The Slovenia Times

Slovenia's path to the cutting edge


The most burning question of today is: What does the European Union represent and where is it heading? There is, however, a bottom-line and it is simple-the EU needs to reform and invest. Lack of reform is holding back a much stronger rebound for EU economies, limiting company potential and hindering job creation. This is highlighted in the most recent survey of the European Investment Bank.

To get a thorough understanding of how companies of all sizes and in all main sectors of the economy operate, the Bank's economists carried out a survey of more than 12,500 firms from all of the EU's 28 Member States, with 416 firms from Slovenia. We wanted to find where the problems are so that we can try to fix them.

Positive highlights

There are some positive highlights from across the EU. The survey found that 84% of Slovenian firms made an investment in the last financial year, with the Europe-wide level a little lower at 79%. It's encouraging that the number of companies planning to boost investment this year is greater than the number of businesses planning to limit their investment activities.

Slovenia's results are particularly good, particularly in light of the aftermath of the country's banking crisis. Positive results for Slovenia's companies are the result of the structural reforms and corporate sector restructuring which has been implemented since the crisis.

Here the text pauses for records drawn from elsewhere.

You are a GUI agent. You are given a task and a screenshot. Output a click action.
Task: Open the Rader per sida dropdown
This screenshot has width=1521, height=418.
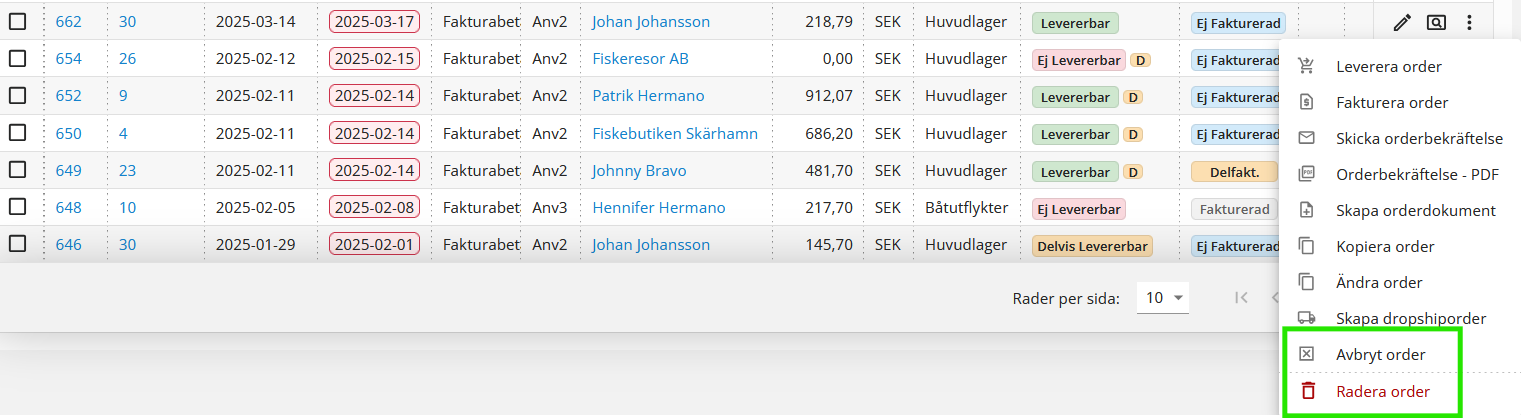coord(1164,297)
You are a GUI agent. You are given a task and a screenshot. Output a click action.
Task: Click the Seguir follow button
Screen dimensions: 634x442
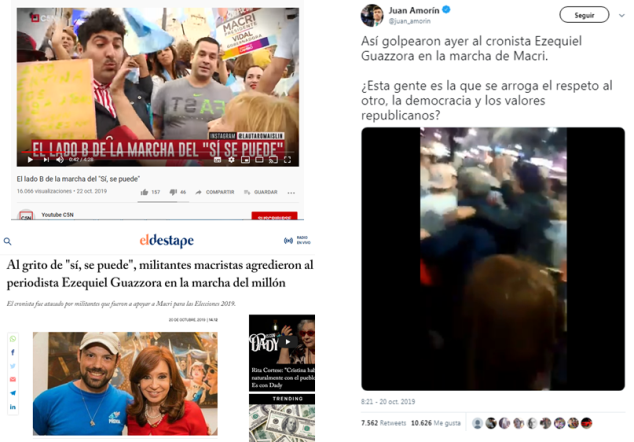pos(584,15)
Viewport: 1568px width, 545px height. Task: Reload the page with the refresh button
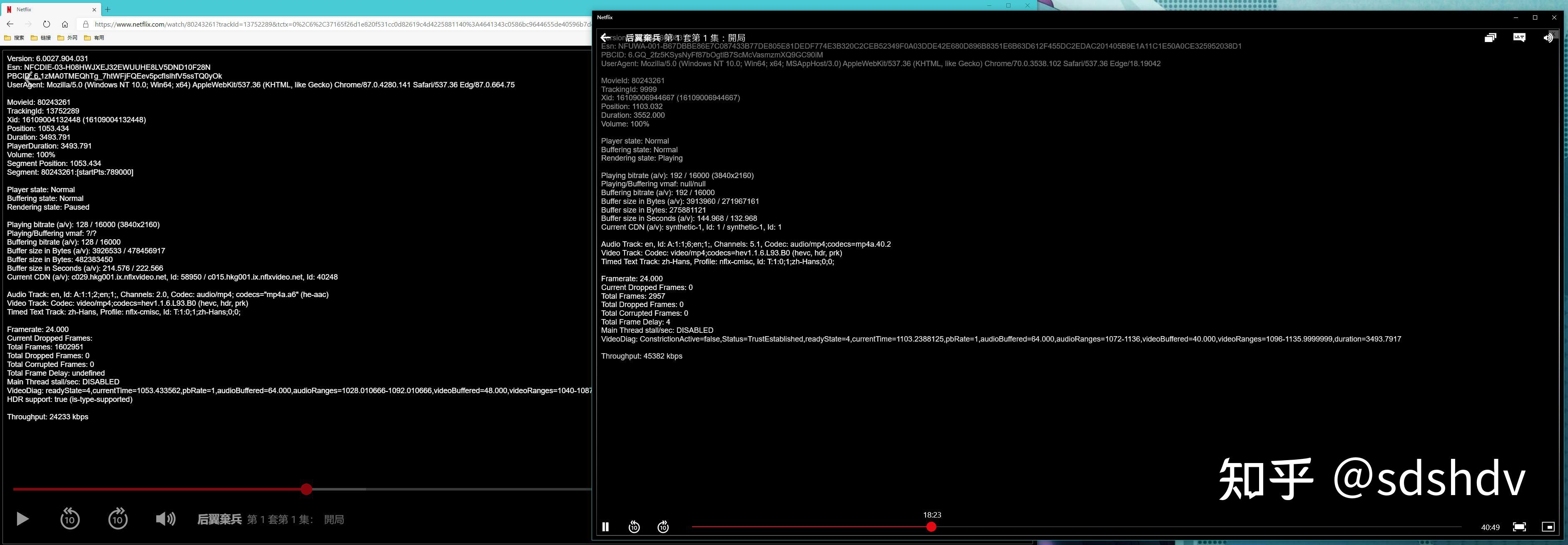point(46,24)
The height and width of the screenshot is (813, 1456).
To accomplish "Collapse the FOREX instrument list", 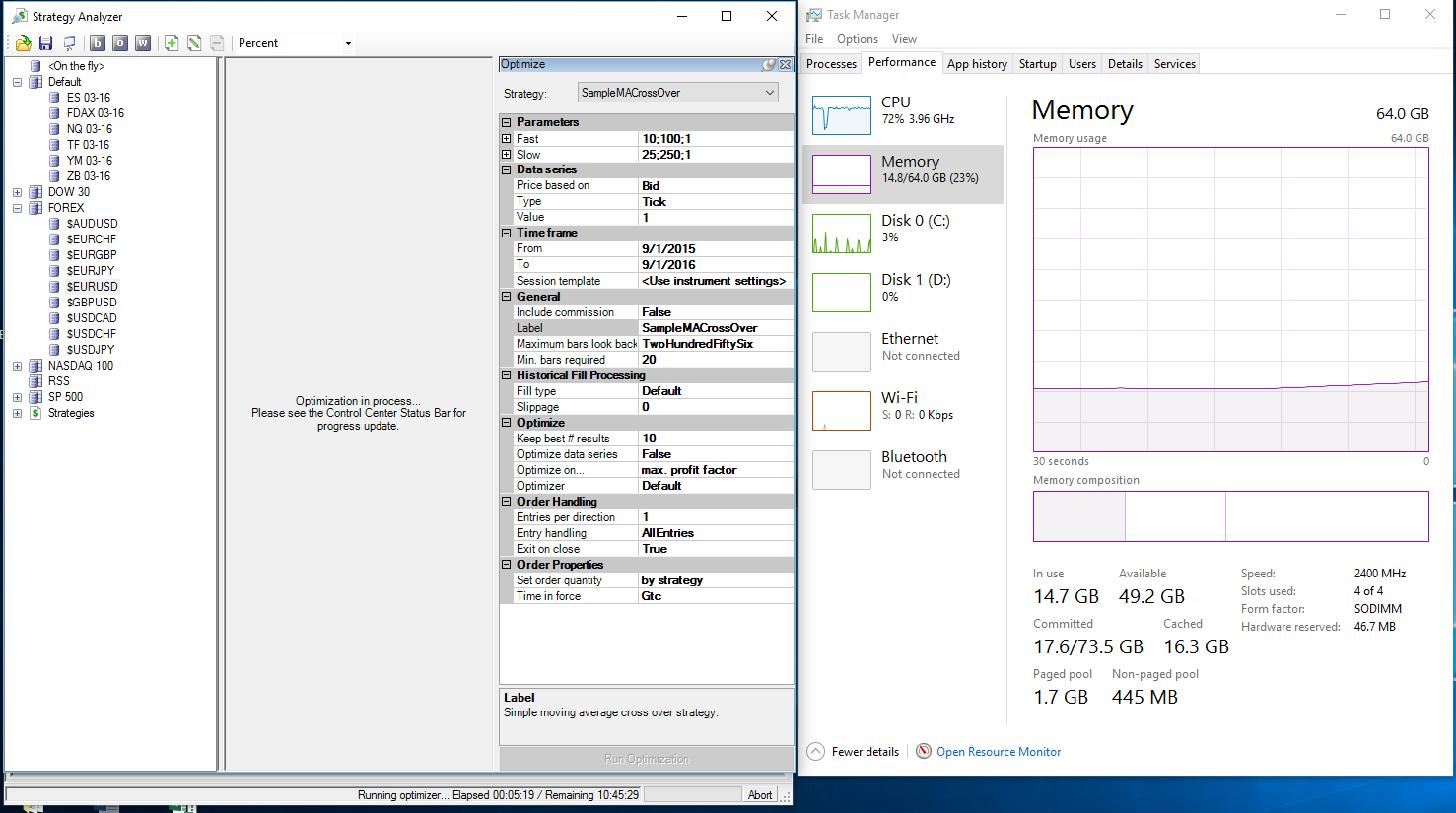I will click(x=17, y=208).
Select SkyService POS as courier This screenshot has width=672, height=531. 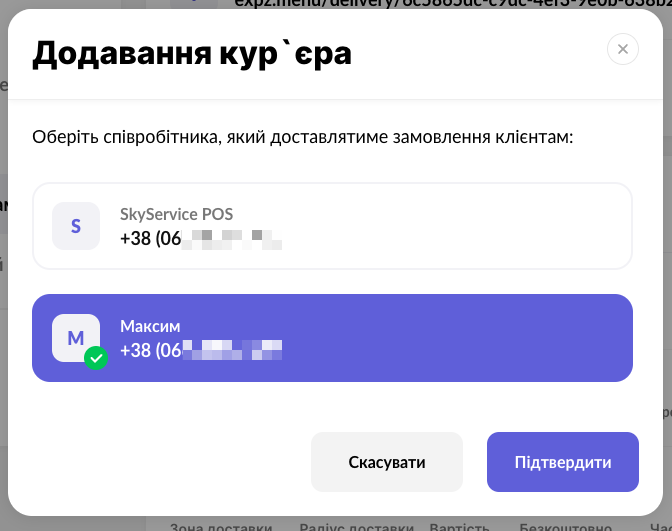332,226
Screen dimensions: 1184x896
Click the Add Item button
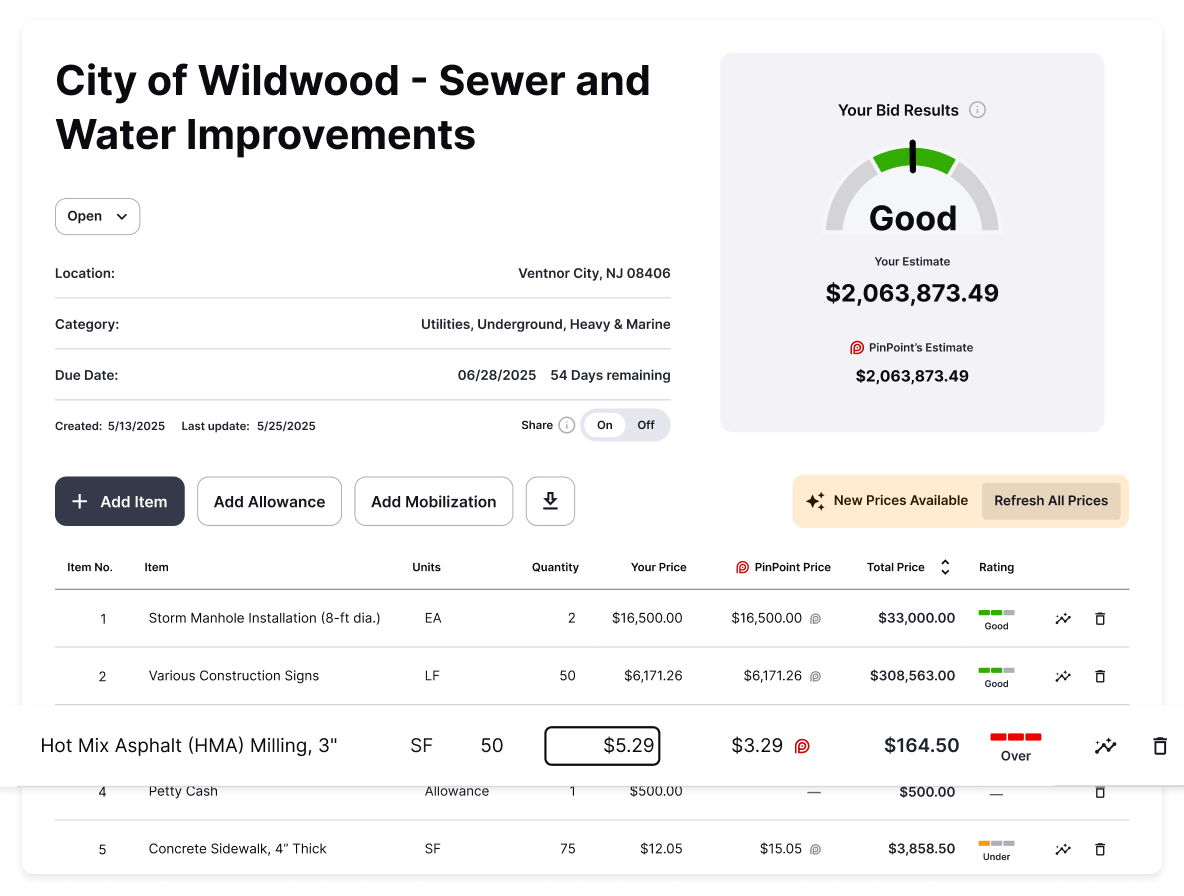coord(120,501)
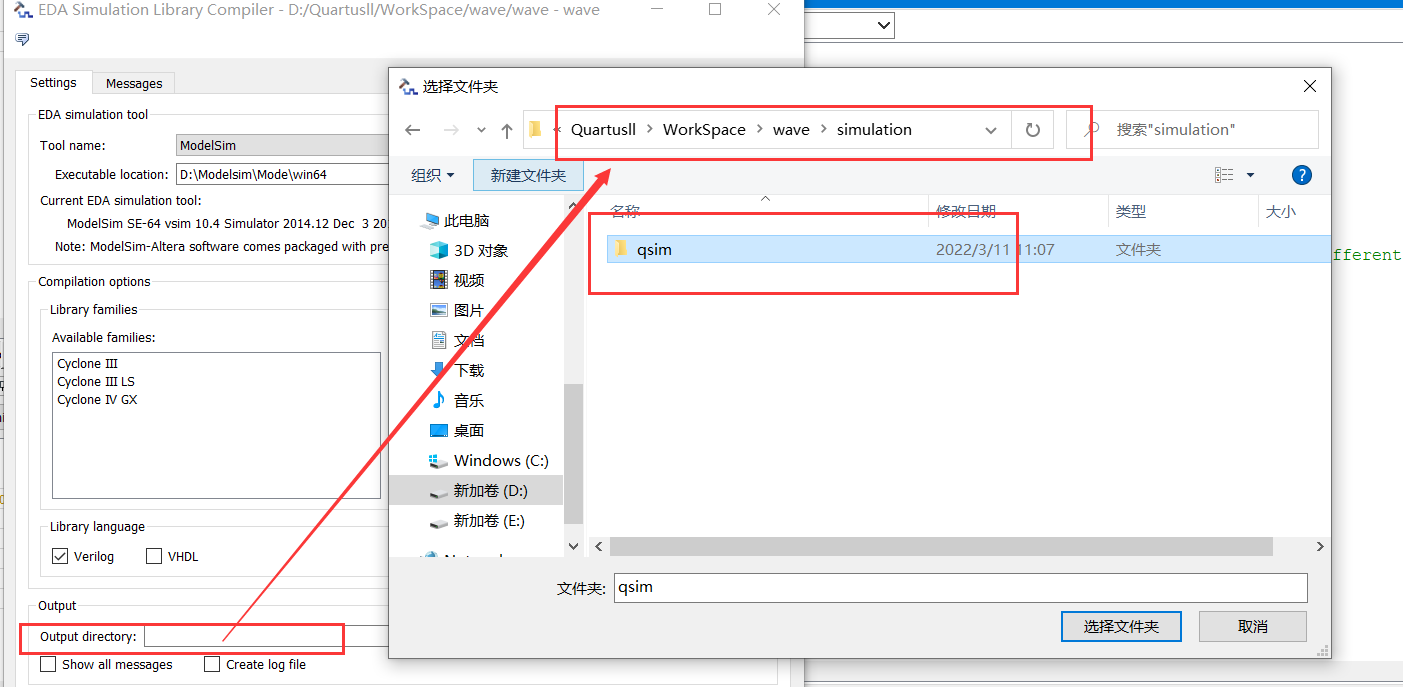The height and width of the screenshot is (687, 1403).
Task: Open help via the question mark icon
Action: pos(1301,175)
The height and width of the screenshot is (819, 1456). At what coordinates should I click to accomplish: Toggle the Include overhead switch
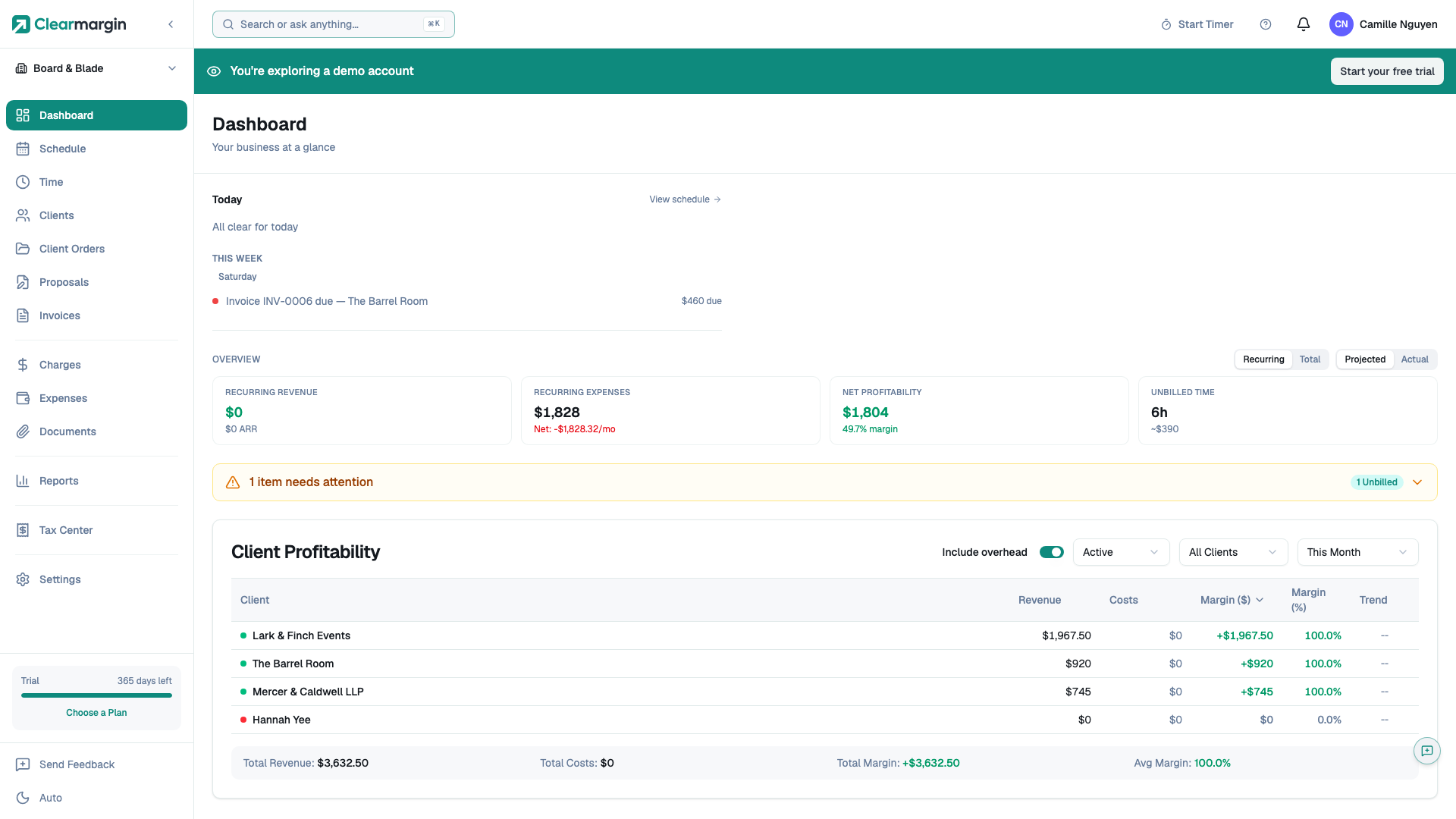point(1051,552)
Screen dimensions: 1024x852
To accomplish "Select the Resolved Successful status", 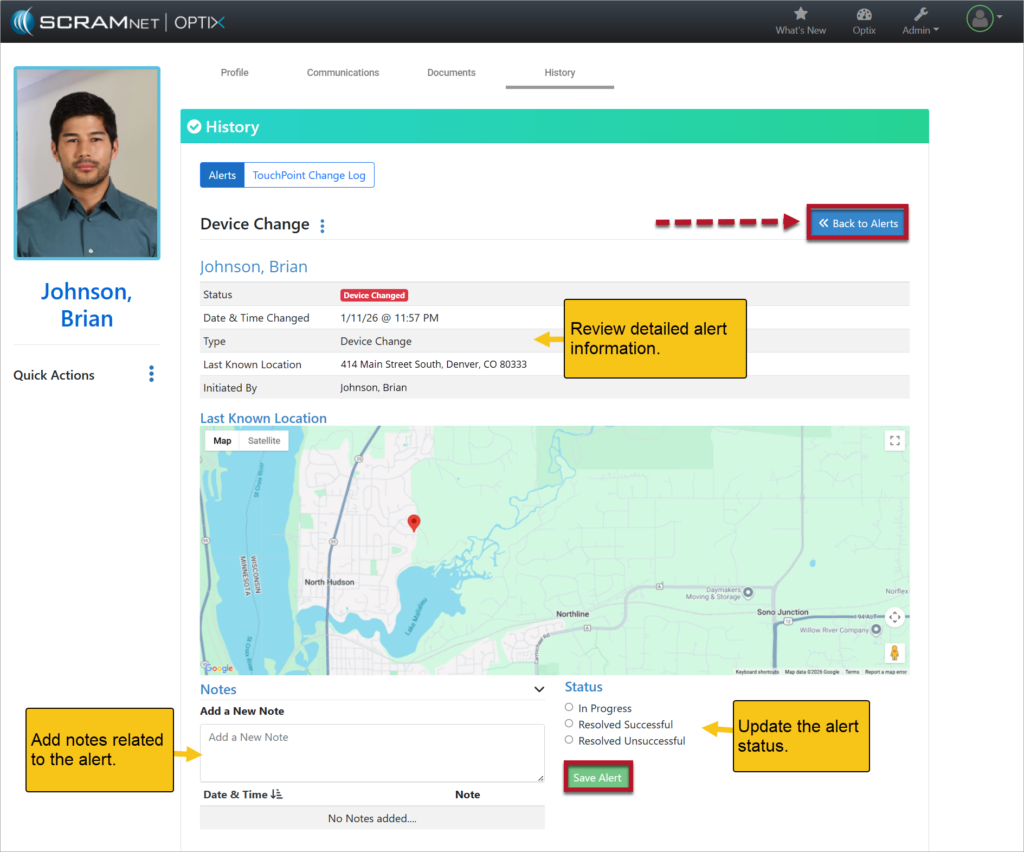I will tap(569, 723).
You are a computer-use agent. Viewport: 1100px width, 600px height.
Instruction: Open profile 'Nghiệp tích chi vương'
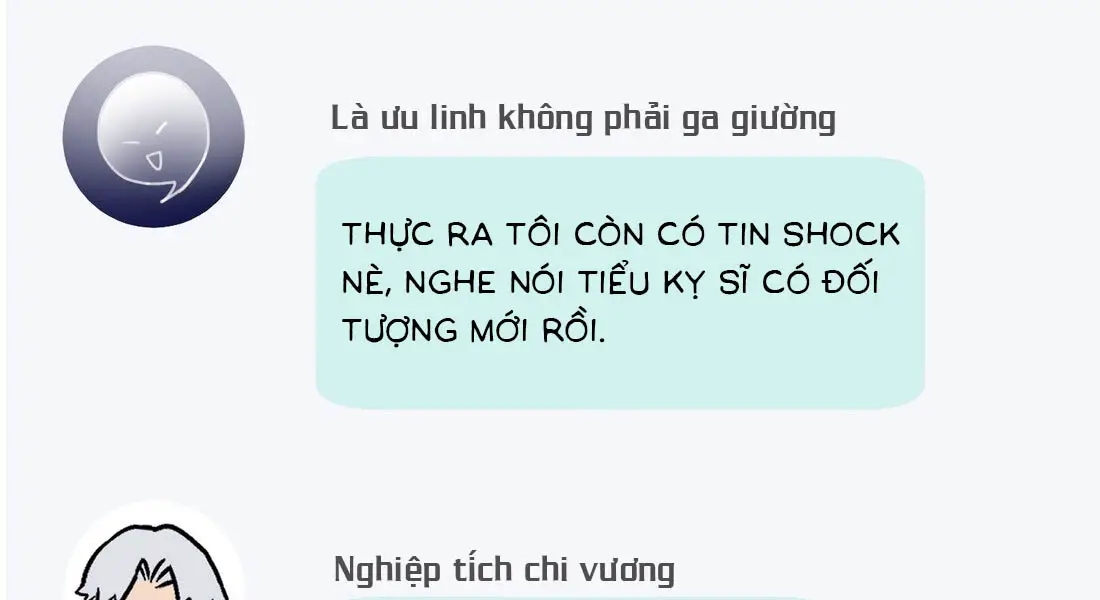click(x=504, y=569)
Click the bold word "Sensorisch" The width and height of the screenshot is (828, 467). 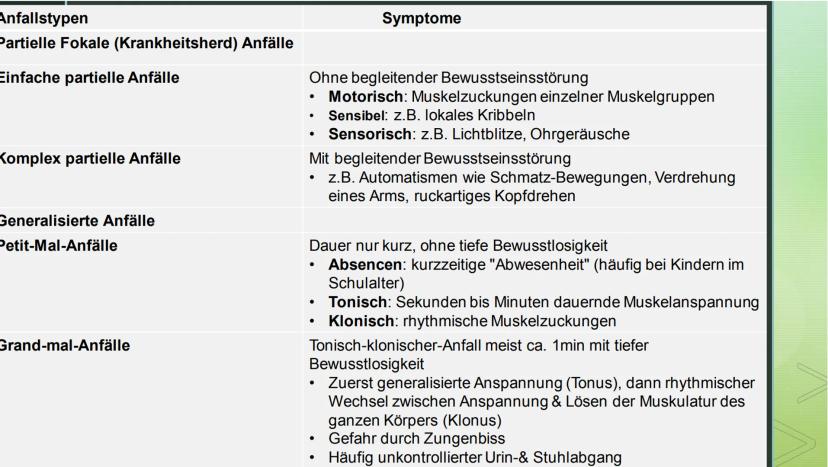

Against this backdrop, the EIB supports companies that want to invest. Last year we provided a EUR 50m loan to Gorenje for research and development aimed at connecting Gorenje devices to the "Internet of things", bringing everyday tools online, allowing them to send and receive data. Swift changes in technology means that companies such as the Velenje-based maker of domestic appliances have to invest a lot to be ahead of the curve.

Worrying signs

Nonetheless, there are worrying signs across the continent. Companies that have invested too little in the past three years to prepare for future expansion amount to 15% of the total. In Slovenia, this number is higher at 28%.

Although corporate investment activity in Europe is recovering, it is at a very sluggish pace. Only one third of Slovenian firms expect to increase their investment this year which is in line with the European average but is a very subdued upswing.

All this amplifies the significance of the EIB's role. During the crisis, the EIB played an exceptionally counter-cyclical role, dramatically increasing financing for investment. With the economic cycle moving into a more positive phase, we need to continue investing heavily because the legacy of the crisis is a backlog of necessary investment. We must address this backlog if Europe wants to keep up with the global technological challenges and remain competitive in the long run.

Much remains to be done to address Europe's investment gap which is why the Investment Plan for Europe, which the EIB is helping to implement, is so important.

The investment gaps will not go away by themselves and so we decided to strengthen the second pillar of the Investment plan, the European Investment Advisory Hub (EIAH) and its presence at the local level. We believe that the "EIAH Going Local" approach and cooperation with local partners will help unlock the potential of bankable projects for European firms.

Innovation focus

The EIB is focused on innovation. Without innovation, Europe will not become more competitive, nor will it be able to maintain its current advantages. The results of our survey show that, for European companies, expanding capacity is not the main investment goal. What they want instead is to upgrade their existing capital stock. Just 44% of existing machinery and equipment is seen as "state-of-the-art" across the continent.

Slovenia's numbers in this area are good. Slovenian firms say that 50% of their machinery is state-of-the-art. Compare this to Bulgaria, for example, where only 26% of firms could say the same of their machinery.

Nonetheless, Slovenian firms recognise the need to pick up the pace of investment. Investments at nine out of 10 Slovenian firms were mostly for capacity expansion last year rather than for replacing outdated equipment.

The EIB can help by stimulating investment appetite, taking on more risk-all this to catalyse private investment. We are already half way toward our initial target of EUR 315bn of mobilised investment by 2018 under the Investment Plan for Europe.

In 2016 the Investment Plan backed EUR 10m of the EIB's total EUR 140m Slovenian investment. That translates into EUR 390m of mobilised investment.

A place for skills

Equipment is not the only thing needing update and modernisation. The skills of European workers must be improved-we need this desperately. The lack of skilled workers is a major factor for Slovenia and for the entire Central and Eastern European region, highlighting the need for investment in human capital.

The investment survey also shows that to boost innovation, to create jobs and make Europe competitive globally, regulatory reform is vital. The EU is far from the fully harmonised, coherent, barrier-free, investment-friendly place we all wish to see. Companies struggle to navigate an ocean of inconsistent cross-border rules.

Regulators and legislators, both at the national and the EU level, must come together and accelerate the pace of reform. This is the only way to ensure that future economic surveys like the one we've just completed, show a brighter picture for Slovenia and all of Europe.